EU suspend les règles sur l’IA à haut risque – mais les entreprises ont encore du travail à faire
La Commission européenne propose des amendements à sa Réglementation sur l’IA. Parmi les modifications proposées, la plus significative est le report de l’entrée en vigueur des règles sur les hauts risques jusqu’à ce que des normes harmonisées et des outils d’accompagnement soient en place. Cela s’aligne avec la position de la Confédération des Entreprises Suédoises, qui souligne que les règles doivent être pratiquement applicables avant leur entrée en vigueur.
Cette pause offre un certain répit, mais ce n’est pas un bouton de pause pour les entreprises, déclare un expert. « Les entreprises qui cartographient déjà leurs systèmes d’IA, renforcent leur gouvernance interne et coordonnent leurs processus de conformité seront les mieux préparées lorsque le compte à rebours recommencera. »
Objectif de la Réglementation sur l’IA
La Réglementation sur l’IA de l’UE, qui établit des règles harmonisées pour l’intelligence artificielle, vise à promouvoir une IA de confiance en Europe. La loi sur l’IA est introduite par étapes, et les règles concernant les pratiques interdites et les modèles d’IA à usage général sont déjà en vigueur. Ce qui reste – et ce qui est le plus critique pour les entreprises – ce sont les dispositions pour les systèmes classés comme hauts risques selon les Annexes I et III.
Exigences pour les systèmes à haut risque
Cela inclut des exigences en matière de gestion des risques, de documentation, de gouvernance des données, de journalisation, de robustesse et de supervision humaine. Selon le calendrier actuel, les exigences de l’Annexe III devaient s’appliquer à partir du 2 août 2026, et celles de l’Annexe I à partir du 2 août 2027 – mais les règles sur les hauts risques seront maintenant reportées.
Raisons du report
Plusieurs raisons expliquent ce report :
- Les normes harmonisées sont retardées. Les règles sur les hauts risques de la Réglementation sur l’IA doivent être opérationnalisées par le biais de normes, et sans elles, les entreprises manquent d’un moyen pratique et légal de démontrer leur conformité.

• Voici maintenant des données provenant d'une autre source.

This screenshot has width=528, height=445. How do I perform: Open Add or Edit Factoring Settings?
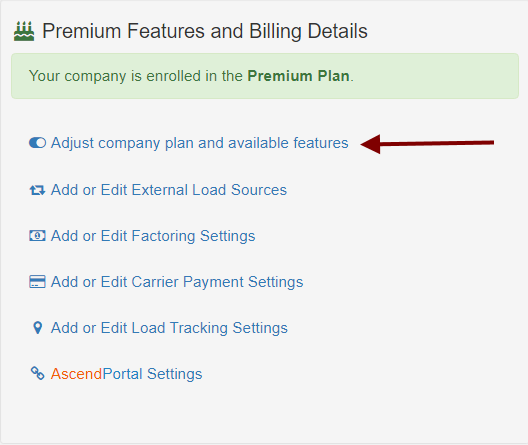tap(153, 236)
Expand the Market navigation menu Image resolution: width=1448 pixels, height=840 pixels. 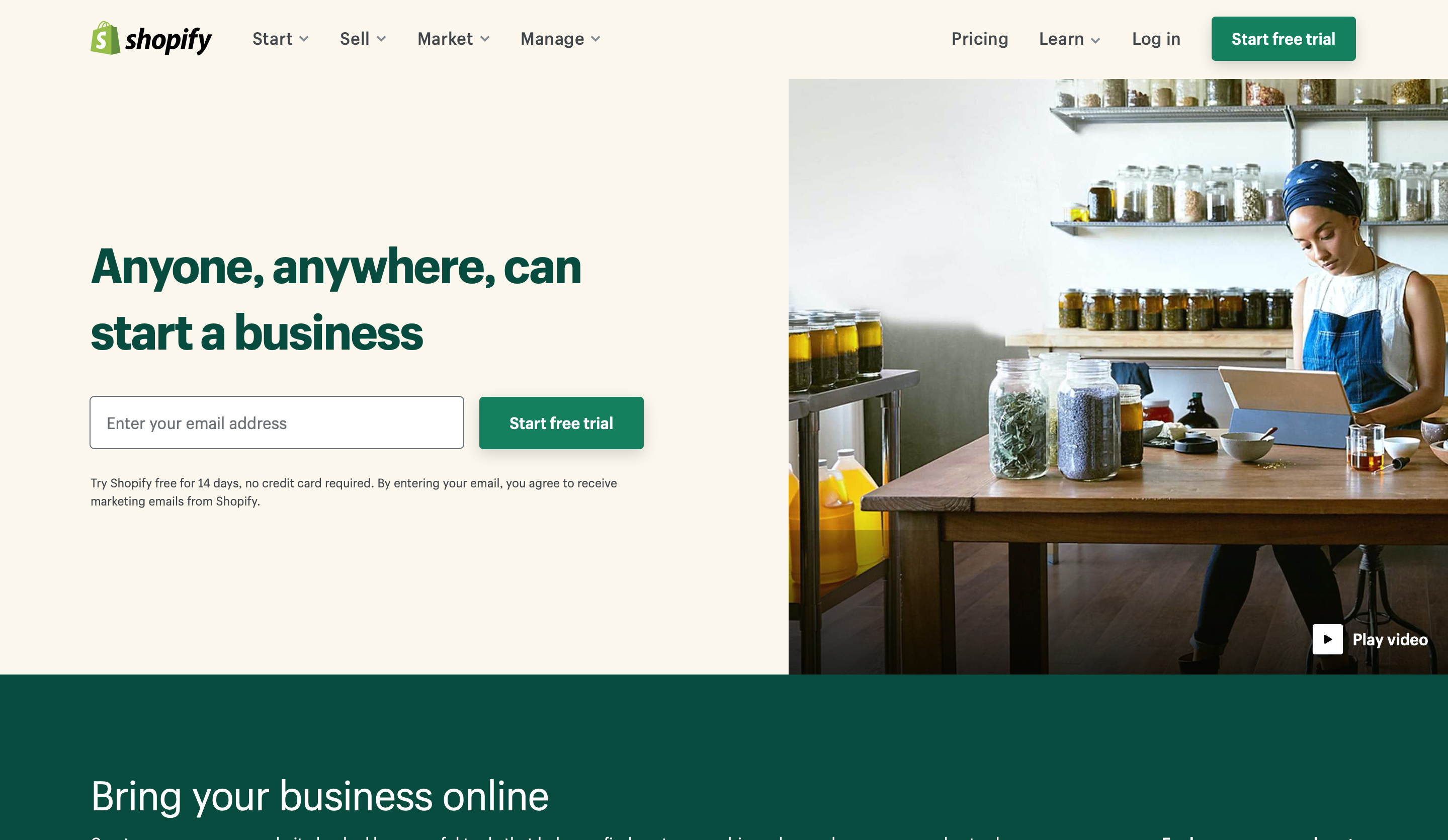click(453, 39)
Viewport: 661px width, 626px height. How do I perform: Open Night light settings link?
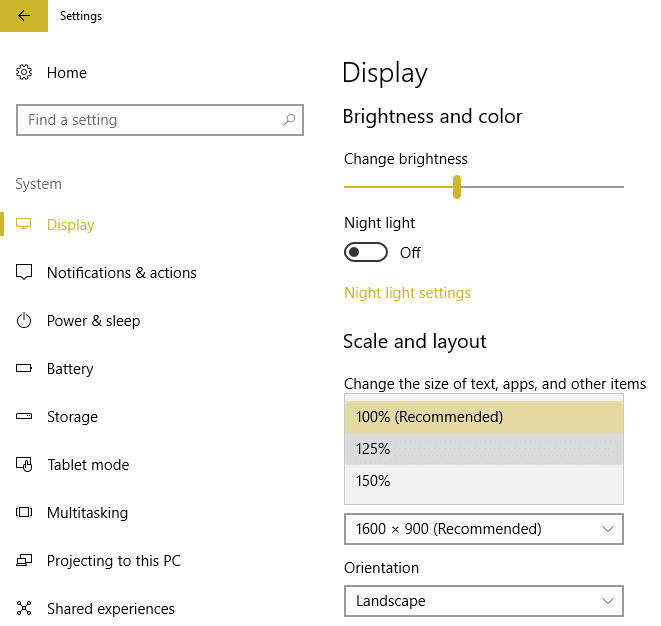[407, 293]
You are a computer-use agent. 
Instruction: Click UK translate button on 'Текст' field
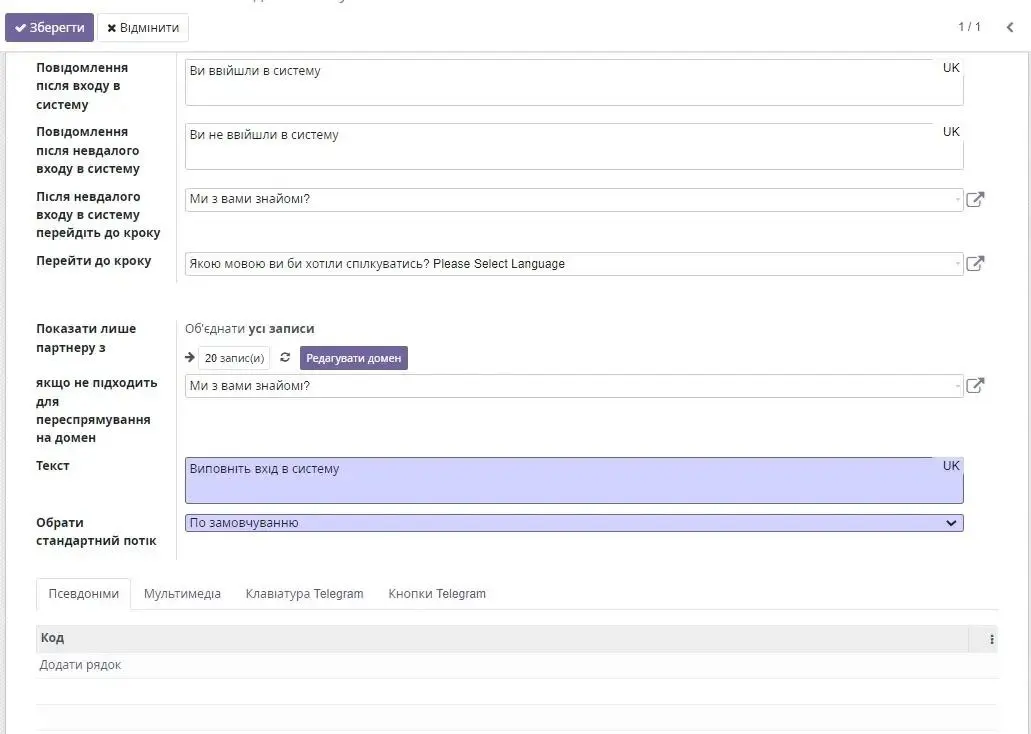coord(950,466)
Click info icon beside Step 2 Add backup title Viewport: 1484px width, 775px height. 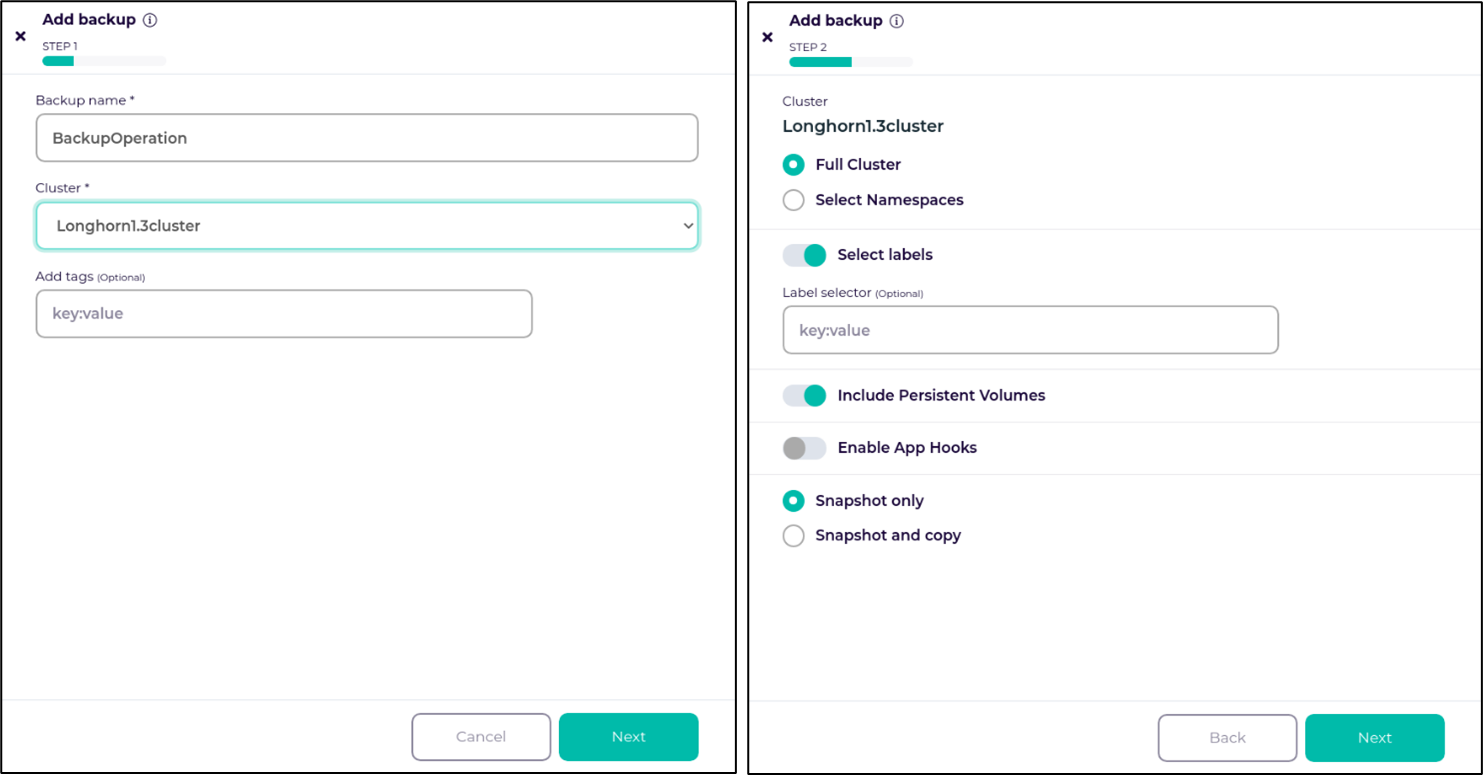(x=897, y=21)
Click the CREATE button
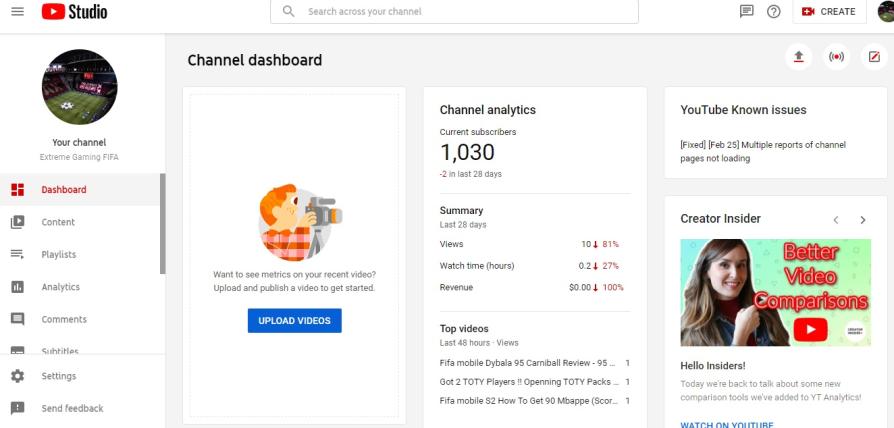Screen dimensions: 894x428 829,11
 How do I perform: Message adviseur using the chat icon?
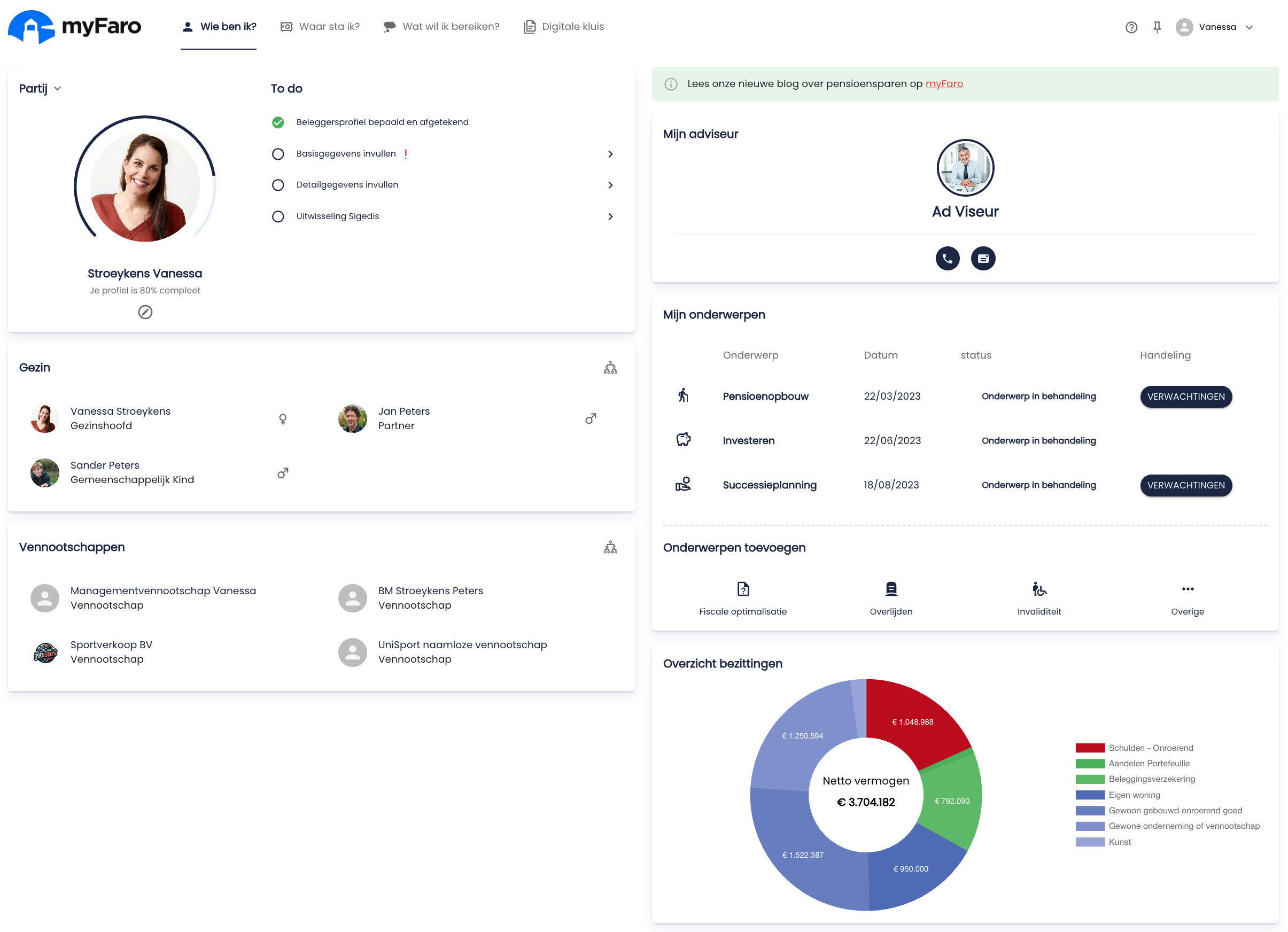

- La Commission souhaite éviter un scénario où les règles commencent à s’appliquer avant que les normes, spécifications communes et structures de supervision soient prêtes. Cela entraînerait des coûts élevés, des risques d’interprétations nationales fragmentées et de grandes difficultés pour les entreprises à respecter les exigences à temps.
Coordination essentielle
Cependant, la pause ne résout que la question immédiate de la date d’application des règles – pas comment le cadre réglementaire doit fonctionner en pratique aux côtés d’autres législations de l’UE. De nombreuses entreprises doivent donc travailler de manière plus stratégique pour coordonner la Réglementation sur l’IA avec, par exemple, le Règlement Général sur la Protection des Données (RGPD), la Loi sur les Services Numériques (DSA), la Loi sur la Résilience Numérique (CRA) et la prochaine loi suédoise sur la cybersécurité mettant en œuvre la Directive NIS2.
Que peuvent faire les entreprises dès maintenant ?
Premièrement, les systèmes d’IA doivent être classés tôt, car la différence entre les règles de l’Annexe III et celles de l’Annexe I détermine l’ensemble du processus de planification – des investissements aux contrats. Deuxièmement, les entreprises doivent commencer à établir leurs structures de gouvernance interne : rôles, documentation, journalisation et processus de risque qui peuvent être établis indépendamment des normes détaillées.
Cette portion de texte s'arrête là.